## Supplied material
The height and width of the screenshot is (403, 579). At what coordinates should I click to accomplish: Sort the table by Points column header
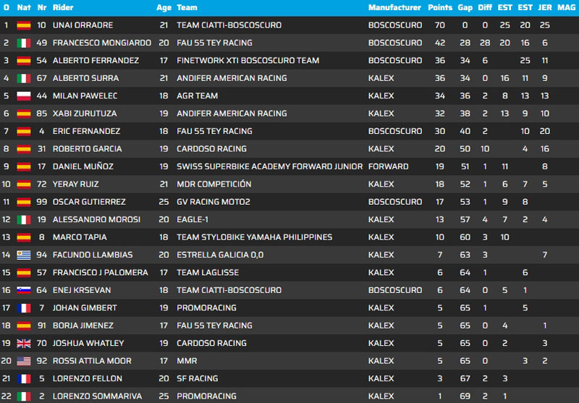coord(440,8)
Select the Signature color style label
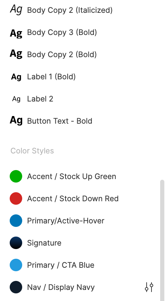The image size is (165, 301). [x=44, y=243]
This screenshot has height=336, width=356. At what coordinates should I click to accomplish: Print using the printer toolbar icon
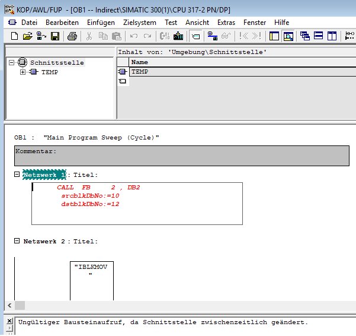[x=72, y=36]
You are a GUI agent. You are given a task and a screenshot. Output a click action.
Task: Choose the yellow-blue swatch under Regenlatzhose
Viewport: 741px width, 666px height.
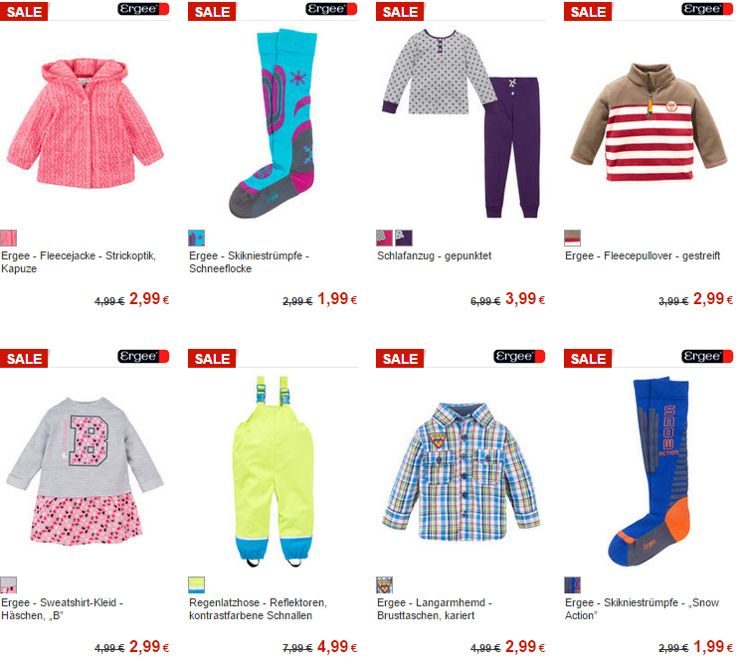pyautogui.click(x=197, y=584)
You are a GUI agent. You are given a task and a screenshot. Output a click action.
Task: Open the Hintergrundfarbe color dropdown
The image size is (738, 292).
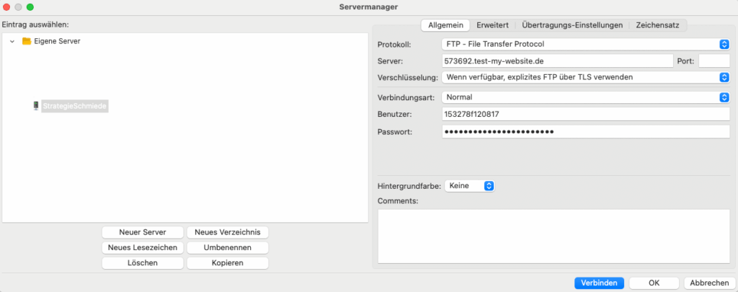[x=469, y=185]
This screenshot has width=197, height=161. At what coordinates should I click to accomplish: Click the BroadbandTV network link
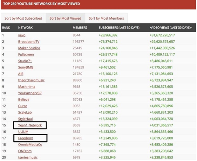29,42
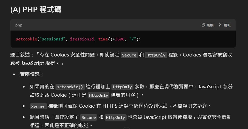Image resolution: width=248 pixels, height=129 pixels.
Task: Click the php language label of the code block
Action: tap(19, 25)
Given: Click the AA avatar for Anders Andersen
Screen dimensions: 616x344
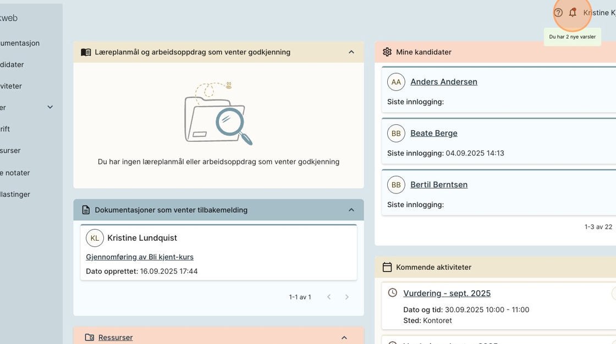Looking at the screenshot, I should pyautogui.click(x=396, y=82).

## What is expected
Copy needed, without pictures: the lines of the listing above from the line containing "Viewport: 741px width, 666px height." up to and including the line containing "Given: Click the", set down exactly.

## Solution below
Viewport: 741px width, 666px height.
pyautogui.click(x=197, y=584)
You are a GUI agent. You are given a task and a screenshot. Output a click action.
Task: Open the Hintergrundfarbe color dropdown
The image size is (738, 292).
[x=469, y=185]
This screenshot has width=197, height=161. At what coordinates should I click to accomplish: Click the BroadbandTV network link
29,42
Image resolution: width=248 pixels, height=129 pixels.
Task: Click the php language label of the code block
Action: tap(19, 25)
Given: Click the AA avatar for Anders Andersen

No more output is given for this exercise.